Встал Михальцевич, с усмешкой похлопал Ксению по плечу:

– Девочка, ты не из сумасшедшего дома сбежала? Если не замолчишь, я тебя на первой же станции сдам в милицию. А ну, замолкни!

– Сдай, сдай! Я не боюсь. – Ксению всю трясло, она всхлипывала, рукавом жакетки вытирала слезы, размазывая их по щекам. – А ты главарь банды, ты папку убил! – показала пальцем на Шилина.

– Уймите вы наконец эту истеричку! – крикнул Шилин, обращаясь к Катерине. – Или выведите её из купе.

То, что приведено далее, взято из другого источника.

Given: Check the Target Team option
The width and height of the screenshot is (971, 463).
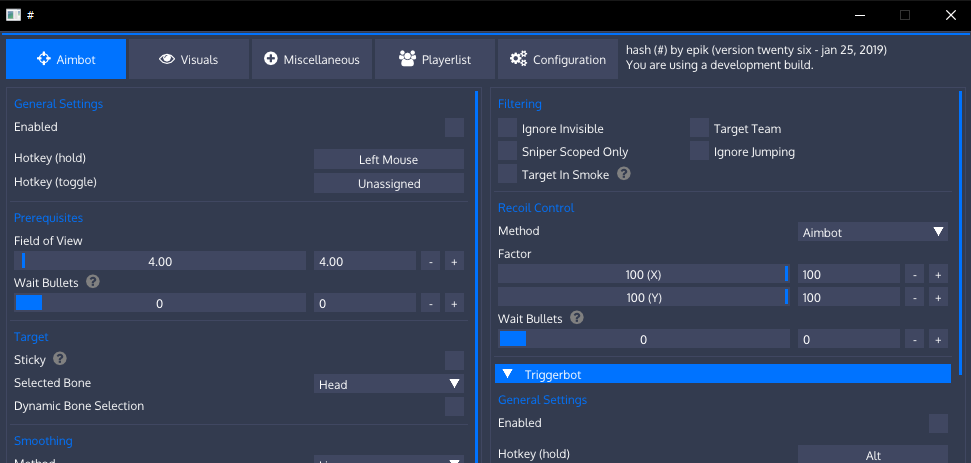Looking at the screenshot, I should pyautogui.click(x=700, y=128).
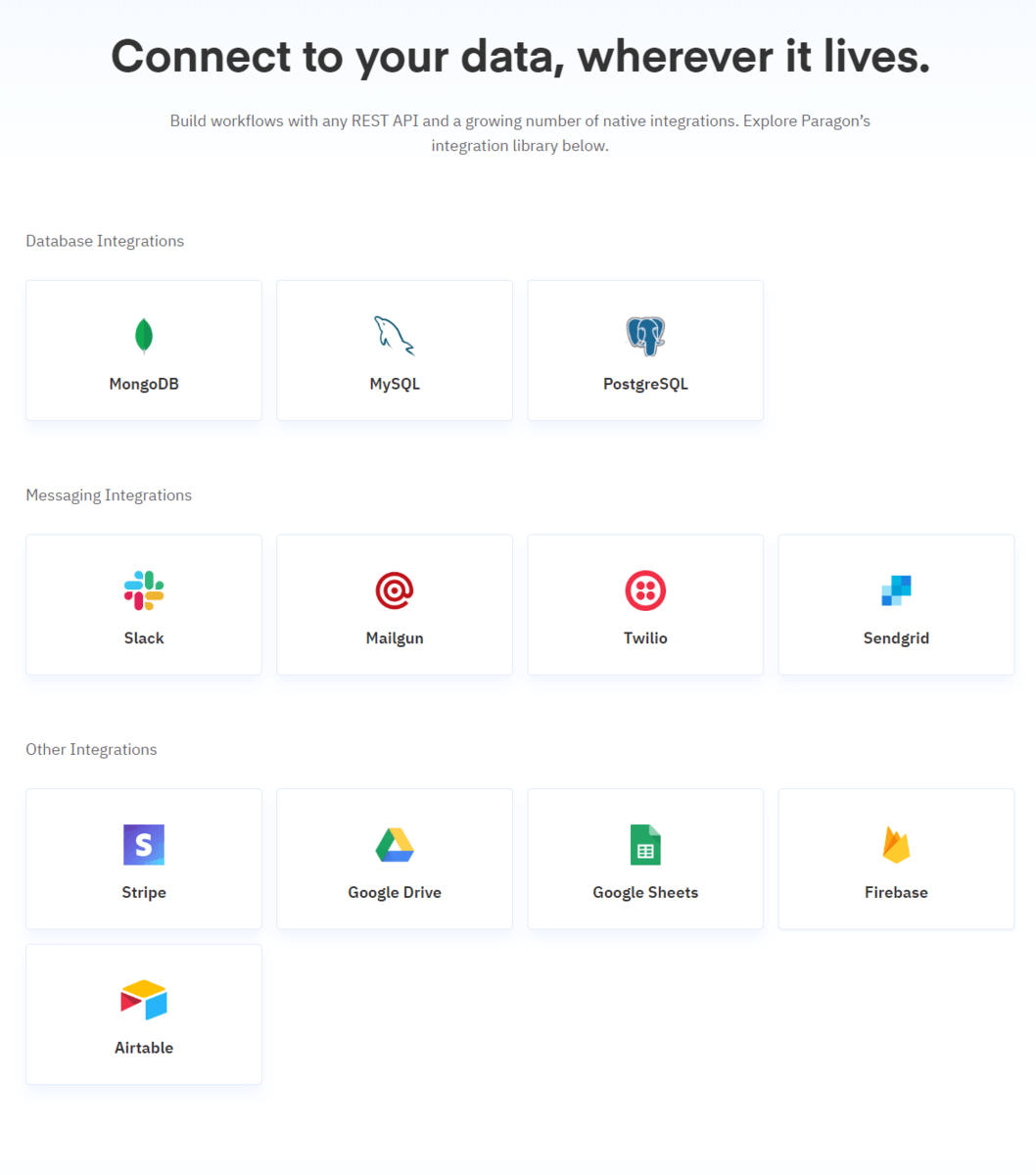Click the Firebase integration card

point(896,859)
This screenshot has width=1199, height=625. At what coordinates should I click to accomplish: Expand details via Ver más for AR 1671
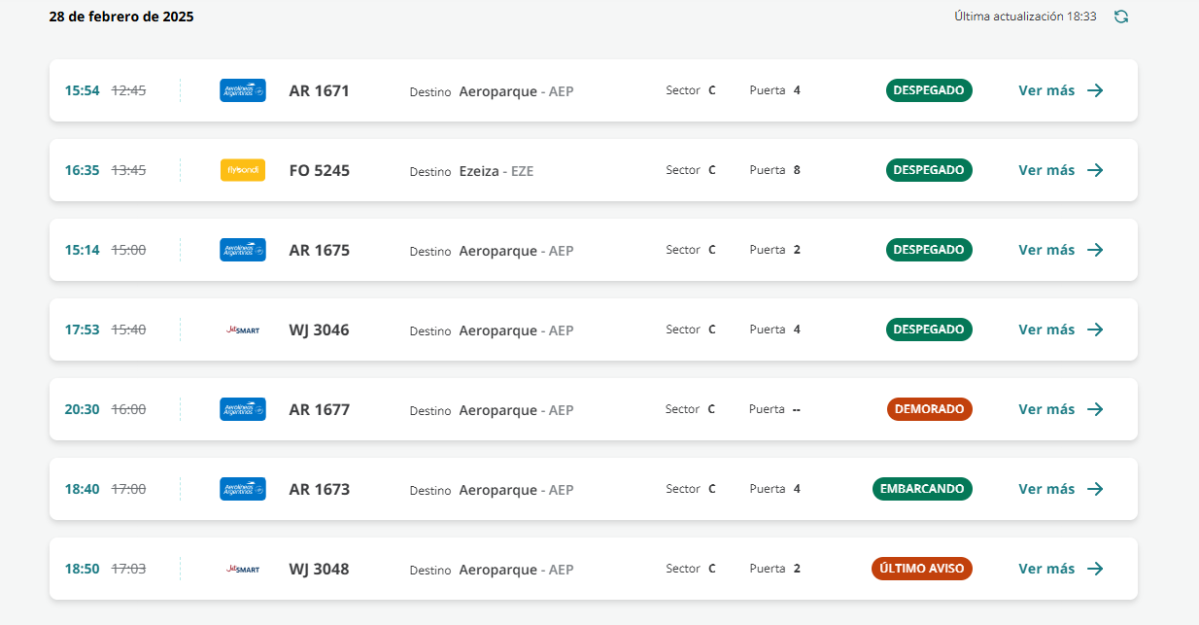point(1046,91)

Ксения ненадолго замолчала, глотала слезы, закрывая рукою лицо. Сапежке и Иванчикову удалось между тем протиснуться сквозь толпу, и они очутились в купе.

– Товарищи, товарищи, позвольте! Что тут происходит? – спросил Сапежка таким решительным тоном, что все признали в нем начальство. – Кто бандиты?

– Вот один, вот другой, – ткнула Ксения пальцем в Шилина и в Михальцевича. – Они в Захаричах людей побили.

– Прошу документы, – обратился Сапежка к Шилину.

– А вы кто такой? Предъявите ваши документы, – потребовал в свою очередь Шилин.

– Я из губчека. – Сапежка достал из кармана удостоверение, протянул Шилину.

Тот пробежал глазами по тексту, вернул удостоверение Сапежке, бросил Михальцевичу.

– Покажи им мандат.

Михальцевич долго рылся в сумке, наконец нашёл мандат, подал Сапежке:

– Читайте, пожалуйста. Мы из Москвы.

Мандат прочли по очереди, сначала Сапежка, потом Иванчиков, переглянулись.

– Все в порядке, товарищ Сорокин, – отдал Сапежка мандат Шилину, – прошу извинить. Можете ехать дальше. Вам куда?

– Нам до Гомеля, – ответил Михальцевич.

– Ну что ж, до встречи в Гомеле. – Сапежка козырнул и, словно оправдываясь, склонил голову.

Ксения перестала плакать, удивлённо посматривала то на Катерину, то на Иванчикова, ничего не могла понять. Народ разошёлся.

– Обозналась девчонка, – сказал хлопец в бушлате и тоже пошёл в своё купе. – Промашечка вышла.

Катерина взяла Ксению за руку, повела к выходу.

– Тебе сейчас сходить, – сказала она. – Твой разъезд.

– Тётя, так они же бандиты.

– Молчи. Без тебя разберутся.

Поезд остановился всего на одну минуту. Ксения едва успела сойти, как он тронулся.

Сапежка сказал Катерине:

– В Гомеле вы нам понадобитесь.

– Хорошо, я не отойду от вас, – пообещала Катерина.

Однако до Гомеля так и не доехали. Через два перегона на полустанке Михальцевич и Шилин схватили свои мешки, сумки и выскочили из вагона. Сапежка, как только они направились к выходу, сделал знак Иванчикову и тоже рванулся к двери. Спрыгивая уже на ходу, увидели, что те двое удаляются в сторону вокзальчика.

На полустанке было всего два домика: один станционный, второй жилой, с пристроенным сарайчиком. Со всех сторон за полустанком начинается молодой сосняк. Но рос он всего лишь небольшим островком – за ним лежало широкое голое поле.

Шилин и Михальцевич дали маху, сойдя здесь. Они рассчитывали сразу же скрыться в чащобе и, поверив в удачу, приняли этот сосняк за большой лес. А большой лес чернел отсюда верстах в трех. Заметив, что сошли на полустанке и двое чекистов, поняли, что теперь те от них не отстанут. Двое на двое, преимущества ни у кого не было.

– Сволочи, – выругался Шилин, – привязались.